Şayet onu CHP’li diye tanımlarsanız, onu Ak Parti’li olarak tanımlarsanız, onu YETERLI Parti’li olarak tanımlarsanız bunu içinden çıkılmaz bir hale dönüştürürsünüz. O yüzden biz ‘Sosyal Medya Etik Kuralları’nı yayınladık. O birinci faz çalışmamızdı. Bizim gayemiz orada şuydu: Dedik ki, ‘sosyal medyada etik davranmayan her kim olursa olsun buna karşı ortak reaksiyon göstermeliyiz. Sonra da bir ‘yeşil küre’ uygulaması yaptık. ‘Yeşil küre’ uygulamasının maksadı şuydu: Küfürü, hakareti, dezenformasyonu görünür kılmak
TOPLUMSAL MEDYA YASASI
Ünal, “Sosyal medya maddesinden da siz sorumluydunuz. Ne gelecek bizim başımıza? Ne olacak?” sorusuna ise şu karşılığı verdi:
“Az evvel kelamını ettiğim o siber dünya kendi hukukunu arıyor. Amerika bunu belirli bir yere oturttu. Almanya muhakkak bir yere oturttu. Fransa bir düzenleme yaptı, Anayasa Duruşması iptal etti. Şu anda o siber dünya ile ilgili bir düzenleme arayışı var. Orada da sorun şu: Klasik hukukla oradaki hataları yargılamanız ve sonuç almanız pek mümkün değil. Bence siber hukukun oluşması gerekiyor. Yani ‘bilişim suçları’ dediğimiz hataların tanımlanması ve açıklığa kavuşması gerekiyor. Yaptığımız düzenleme bir yasaklamadan fazla bütün bu hakları bir hukuk tabanına oturtmayı amaçlıyor.
“TÜRKİYE’NİN ÇİZGİBİ AB VE ABD ÇİZGİSİ”
Türkiye’nin çizgisi AB ve ABD çizgisi şu an. Yani biz Almanya’nın yaptığı düzenlemeyi temel aldık lakin bizi sistematik olarak İran, Rusya, Çin sınırına bu mevzuda itmeye çalışıyorlar.

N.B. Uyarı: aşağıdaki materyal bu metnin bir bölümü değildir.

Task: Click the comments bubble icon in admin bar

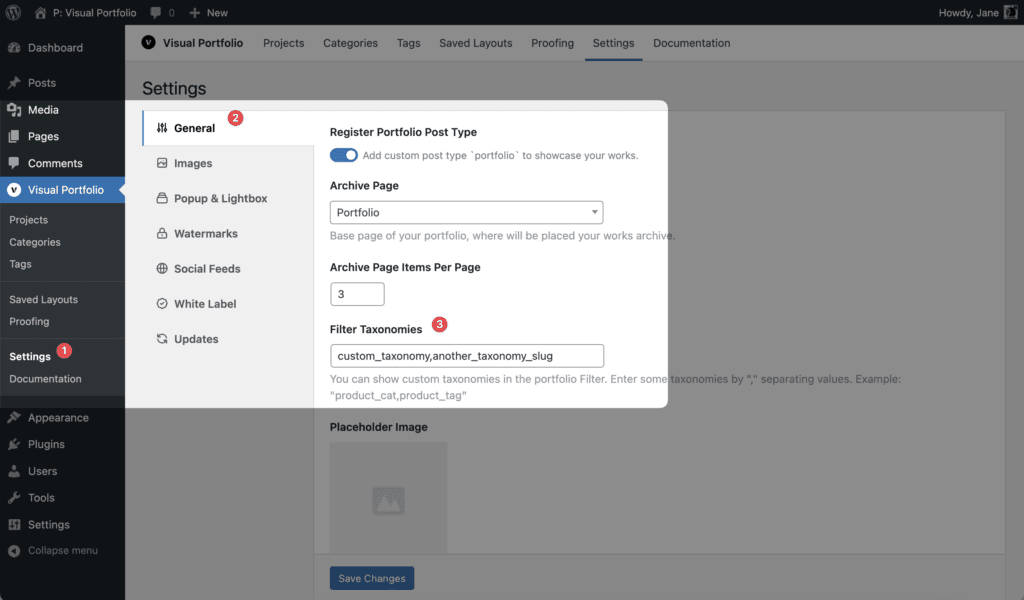Action: (155, 12)
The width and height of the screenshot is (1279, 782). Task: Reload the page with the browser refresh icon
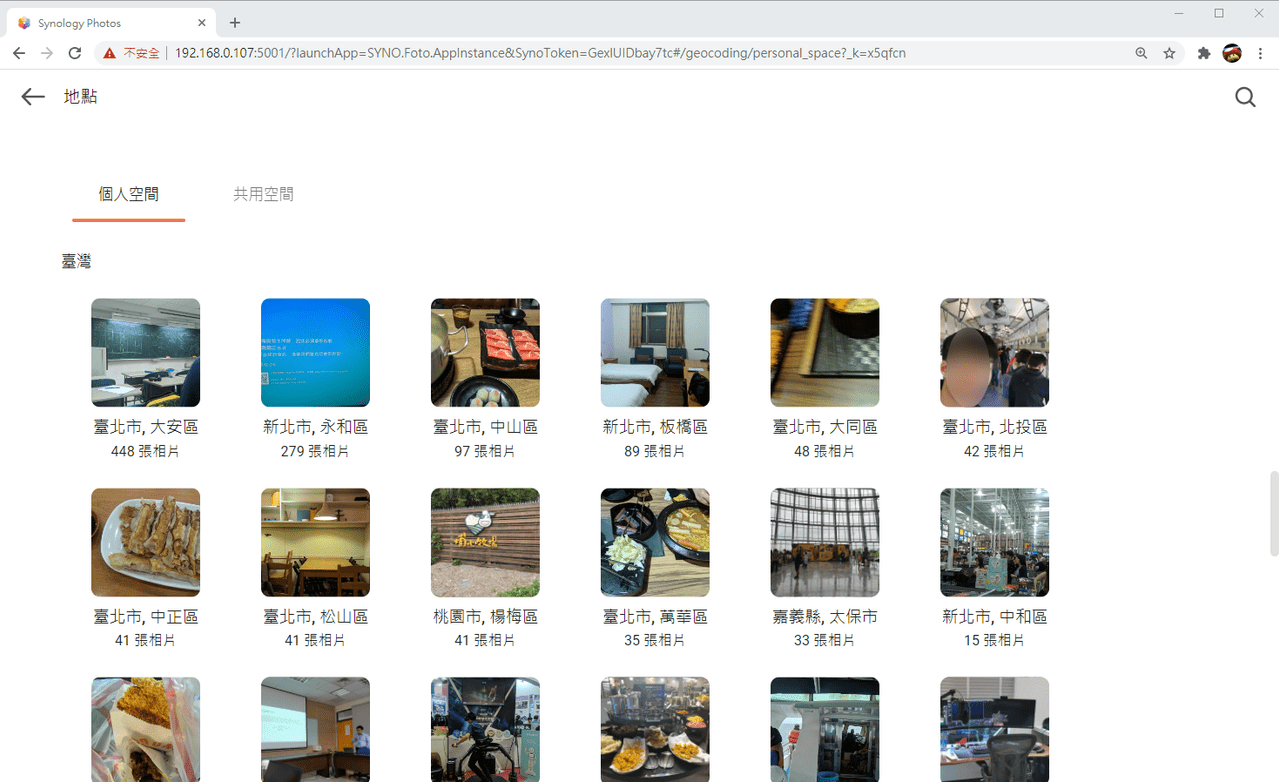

Yani Türkiye’yi yasakçı, otoriter, bu mevzularda katı ve sansürcü bir duruma itmeye çalışıyorlar. Bizse ısrarla onlarla ilgi kurmaya çalışıyoruz, muhataplık oluşturmaya çalışıyoruz.
COVİD-19 TEST AÇIKLAMASI
“Korona sorunu siyasilere atladı. Bir söylenti var ya: ‘Ak Parti’lilere haftada bir sefer korona testi yapıldığı’ istikametinde. Var mı bu türlü bir şey?” sorusunu da yanıtlayan Ünal, “Hayır. Yalnızca şu var: Diyelim ki MYK toplantısı yapılacak, toplantıya girecek bireylere toplantı öncesinde test yaptırıyoruz. İki gün evvelden yaptırıyoruz” açıklamasında bulundu.